With boos and a barrage of criticism, it opened British Prime Minister Liz Truss, The questioning session of her government in Parliament, today, Wednesday.
This time, however, the conservative politics also strongly resisted criticism and ridicule, especially from the leader of the opposition Labor Party, Keir Starmer.
In contrast to her famous speech last week in which she announced her retreat from her economic plan, following her Finance Minister Kwasi Quarting stepped down, and apologized to the British, as she looked bleak and defeated, this time she appeared “determined” and solid.
Why are you still here?
When confronted by Starmer sarcastically, “Why are you still here following her finance minister resigned?” she replied defiantly, “I’m staying, not withdrawing.” She stressed, “It acted in the interest of the country.”
She also insisted that she would not resign in a stormy atmosphere in the first impeachment hearing since the rollback of her tax plan.
In addition, she repeated her apology, but without showing signs of defeat this time, as she said: “I was very clear, and I apologized, but now the changes announced by the government should be implemented.”
But the critics’ swords did not spare her, but rather touched her from all sides, as many MPs questioned her ability and plan.

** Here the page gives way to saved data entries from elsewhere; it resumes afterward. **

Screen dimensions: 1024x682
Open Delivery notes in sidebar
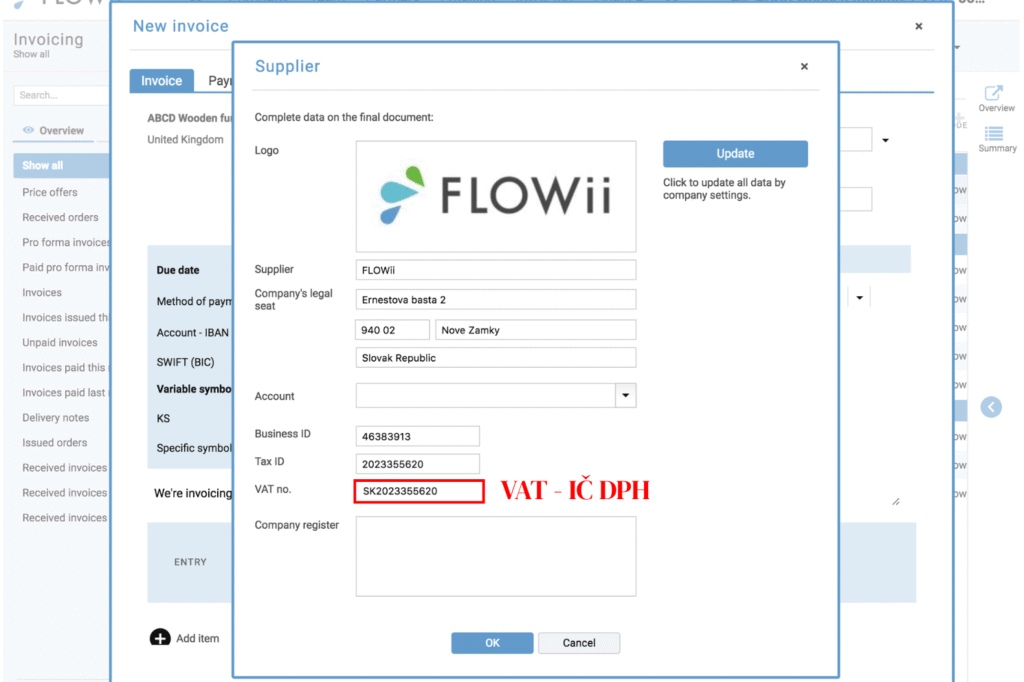[x=56, y=418]
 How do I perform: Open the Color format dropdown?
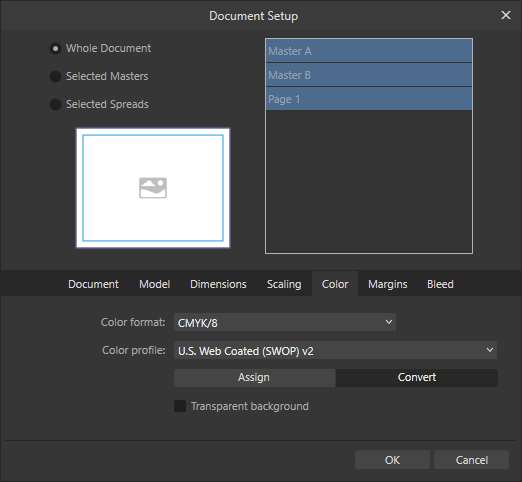pos(285,322)

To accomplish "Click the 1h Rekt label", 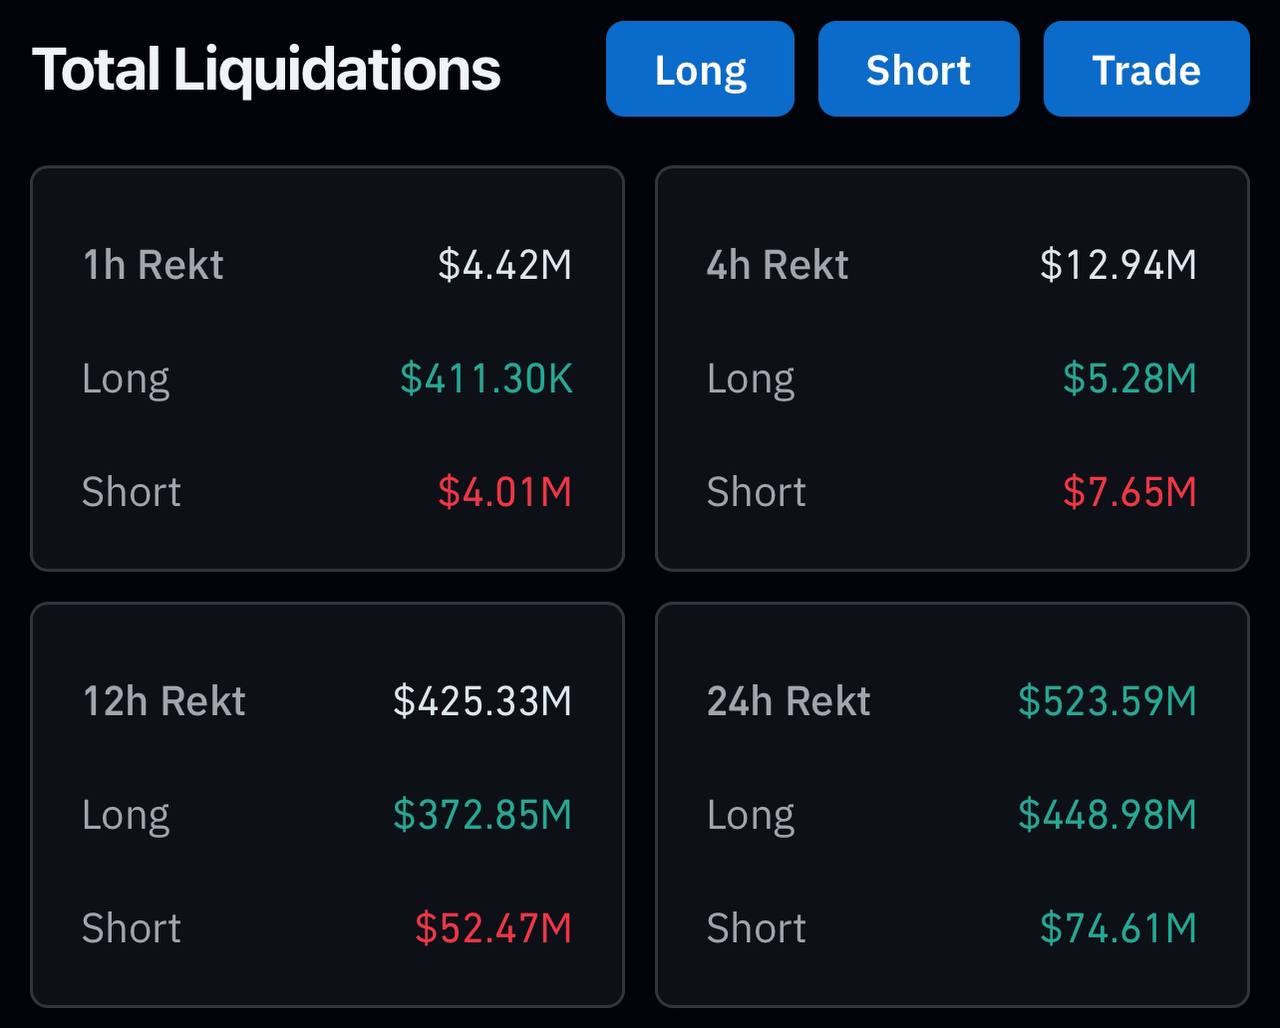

Some of them also asked, “Why are you here if” your program is good, in reference to government accountability sessions, while another asked, “Do we refrain from washing our face with warm water in the winter?”
However, every time she was answering and addressing the assertion of her survival.
It appears that Terrace “ran out of feathers” in the first parliamentary questioning session, since the new Finance Minister Jeremy Hunt canceled a package of tax cuts that her government announced last month.
It is noteworthy that the unfunded tax cuts package announced on September 23 had sparked turmoil in financial markets, and led to a decline in the exchange rate of the pound sterling, as well as increased the cost of government borrowing in the United Kingdom, which prompted the Bank of England to intervene to prevent the crisis from reaching the economy aggregate and jeopardizing pensions.